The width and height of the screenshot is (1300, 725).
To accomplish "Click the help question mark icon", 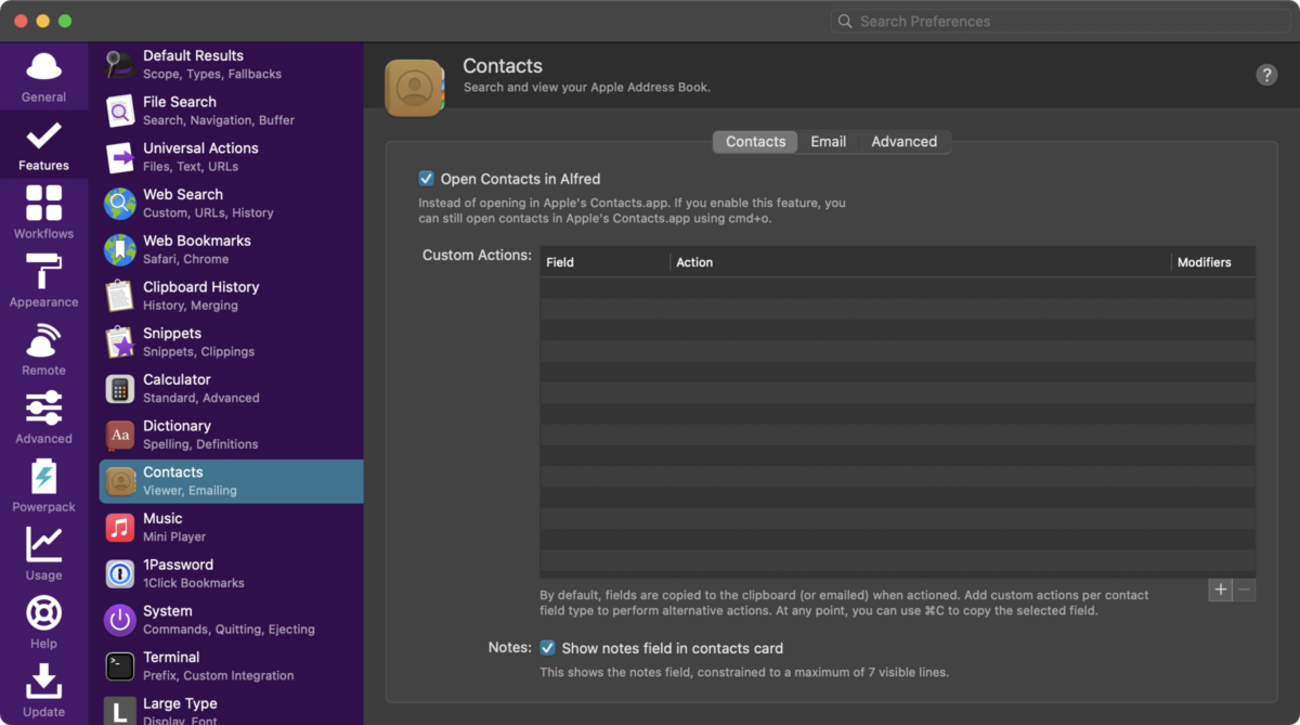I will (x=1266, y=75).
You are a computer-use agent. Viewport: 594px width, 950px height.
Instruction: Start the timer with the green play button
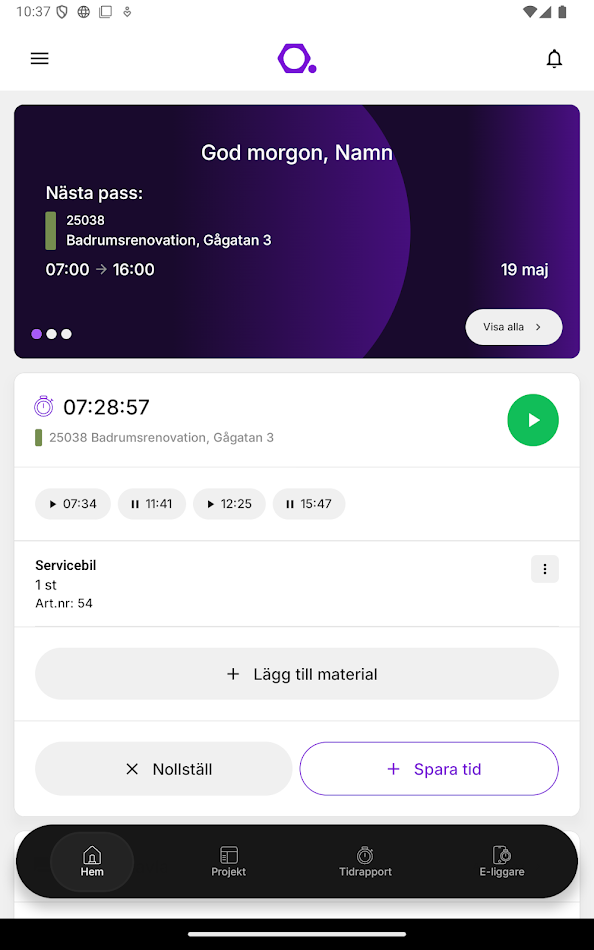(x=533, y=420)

_____

In the copy you return, include exactly the lines from the one containing "You are a computer-use" through the final line of the listing, and no pictures.

RESULT OF THE EXERCISE:
You are a computer-use agent. Viewport: 594px width, 950px height.
Instruction: Start the timer with the green play button
(x=533, y=420)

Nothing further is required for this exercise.